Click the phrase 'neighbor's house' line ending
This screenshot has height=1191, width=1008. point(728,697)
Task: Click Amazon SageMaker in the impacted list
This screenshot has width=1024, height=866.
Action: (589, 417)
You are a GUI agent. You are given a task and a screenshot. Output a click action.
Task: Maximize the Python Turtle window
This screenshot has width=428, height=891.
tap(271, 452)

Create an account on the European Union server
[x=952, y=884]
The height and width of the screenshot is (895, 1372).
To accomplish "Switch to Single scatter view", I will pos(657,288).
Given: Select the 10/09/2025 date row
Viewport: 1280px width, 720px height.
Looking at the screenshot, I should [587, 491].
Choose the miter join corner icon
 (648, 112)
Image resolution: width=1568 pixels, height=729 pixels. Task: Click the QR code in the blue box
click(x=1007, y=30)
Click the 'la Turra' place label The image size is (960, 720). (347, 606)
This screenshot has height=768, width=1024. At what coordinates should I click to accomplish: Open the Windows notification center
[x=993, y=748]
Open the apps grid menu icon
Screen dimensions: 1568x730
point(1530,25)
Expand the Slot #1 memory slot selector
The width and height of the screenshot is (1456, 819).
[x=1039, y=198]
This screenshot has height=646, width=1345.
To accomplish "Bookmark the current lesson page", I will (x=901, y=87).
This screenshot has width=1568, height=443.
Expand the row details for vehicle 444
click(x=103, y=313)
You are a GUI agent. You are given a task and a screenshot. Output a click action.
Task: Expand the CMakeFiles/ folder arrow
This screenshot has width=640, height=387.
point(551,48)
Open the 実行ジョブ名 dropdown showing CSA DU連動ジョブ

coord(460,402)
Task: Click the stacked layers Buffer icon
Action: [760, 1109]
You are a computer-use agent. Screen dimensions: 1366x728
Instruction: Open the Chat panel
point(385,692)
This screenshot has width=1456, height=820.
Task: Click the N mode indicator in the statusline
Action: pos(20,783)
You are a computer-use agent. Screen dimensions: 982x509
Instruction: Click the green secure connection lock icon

::::

## GOAL:
Please count the lines above that contain the word "accomplish", and give only that number.

## CORRECT OUTPUT:
3